Reputation: 346
I have an pandas.DataFrame
like that:
expl = {'label':['A','A','A','B','B','B','C','C','C','C','C','A','A'],
'predicted':[1,1,3,2,2,1,3,2,3,4,4,-1,-2]}
}
myDf = DataFrame(expl)
I wanna to create a new column with the values on 'predicted' column but "renamed" with the most frequently values on 'predicted' from each 'label'.
I'm currently using the following code which works as expected:
for group in myDf['predicted'].unique():
if group >=0:
dfg = myDf.loc[myDf['predicted']==group, ['label']]

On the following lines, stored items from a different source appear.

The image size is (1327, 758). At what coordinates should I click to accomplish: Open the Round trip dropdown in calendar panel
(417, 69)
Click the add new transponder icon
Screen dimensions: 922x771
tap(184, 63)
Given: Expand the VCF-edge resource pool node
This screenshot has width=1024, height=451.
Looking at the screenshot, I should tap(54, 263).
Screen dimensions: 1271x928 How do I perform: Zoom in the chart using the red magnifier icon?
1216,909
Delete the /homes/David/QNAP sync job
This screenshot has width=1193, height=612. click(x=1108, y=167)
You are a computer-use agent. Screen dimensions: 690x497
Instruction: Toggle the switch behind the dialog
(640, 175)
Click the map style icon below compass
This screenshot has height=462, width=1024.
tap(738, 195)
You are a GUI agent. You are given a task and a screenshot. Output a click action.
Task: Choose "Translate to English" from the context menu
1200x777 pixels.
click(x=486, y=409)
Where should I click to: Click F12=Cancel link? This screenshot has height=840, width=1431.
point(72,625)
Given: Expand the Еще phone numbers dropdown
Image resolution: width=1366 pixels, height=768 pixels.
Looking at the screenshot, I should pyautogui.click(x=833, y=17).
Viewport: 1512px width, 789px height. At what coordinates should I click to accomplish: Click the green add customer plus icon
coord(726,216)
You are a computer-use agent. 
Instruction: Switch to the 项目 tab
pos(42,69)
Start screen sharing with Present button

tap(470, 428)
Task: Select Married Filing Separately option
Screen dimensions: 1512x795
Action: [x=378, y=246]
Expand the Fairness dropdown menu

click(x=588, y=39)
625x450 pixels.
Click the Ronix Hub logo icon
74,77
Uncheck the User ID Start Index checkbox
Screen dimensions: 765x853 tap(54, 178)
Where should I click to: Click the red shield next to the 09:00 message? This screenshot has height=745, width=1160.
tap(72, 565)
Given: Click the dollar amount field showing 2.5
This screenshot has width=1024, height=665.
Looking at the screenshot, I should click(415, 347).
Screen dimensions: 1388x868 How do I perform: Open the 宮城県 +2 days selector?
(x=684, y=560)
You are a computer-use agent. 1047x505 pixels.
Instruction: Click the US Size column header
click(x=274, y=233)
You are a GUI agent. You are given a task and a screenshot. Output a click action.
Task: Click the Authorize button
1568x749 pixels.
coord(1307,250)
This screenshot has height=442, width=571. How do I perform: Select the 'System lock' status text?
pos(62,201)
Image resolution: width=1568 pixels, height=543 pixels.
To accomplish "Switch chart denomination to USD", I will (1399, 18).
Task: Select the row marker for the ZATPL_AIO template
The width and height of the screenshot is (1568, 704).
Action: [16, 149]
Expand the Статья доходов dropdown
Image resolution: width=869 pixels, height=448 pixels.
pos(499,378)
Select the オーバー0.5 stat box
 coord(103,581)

rename = myDf.loc[myDf['predicted']==group, ['label']].groupby(['label']).size().idxmax()
myDf.loc[myDf['predicted']==group,'renamed']= rename
else:
myDf.loc[myDf['predicted']==group,'renamed']= 'NA'
But I don't think it's the best way to do this. Is there any way to do this better?(in speed or memory)
I also think in save the most frequently values on a dict
and use myDf['predict'].apply(lambda v: d[v] )
to replace the values, but doesn't seem to be faster.
Note: Negative values will be considered Not Available('NA'
).
Expected Output:
label predicted renamed
0 A 1 A
1 A 1 A
2 A 3 C
3 B 2 B
4 B 2 B
5 B 1 A
6 C 3 C
7 C 2 B
8 C 3 C
9 C 4 C
10 C 4 C
11 A -1 NA
12 A -2 NA
Upvotes: 0
Views: 78
Reputation: 24314
Try groupby()
+transform()
and calculate the mode and use mask()
to create NaN where 'predicted' is negative number:
myDf['renamed']=(myDf.groupby('predicted')['label']
.transform(lambda x:x.mode().iloc[0])
.mask(myDf['predicted'].le(-1)))
Upvotes: 1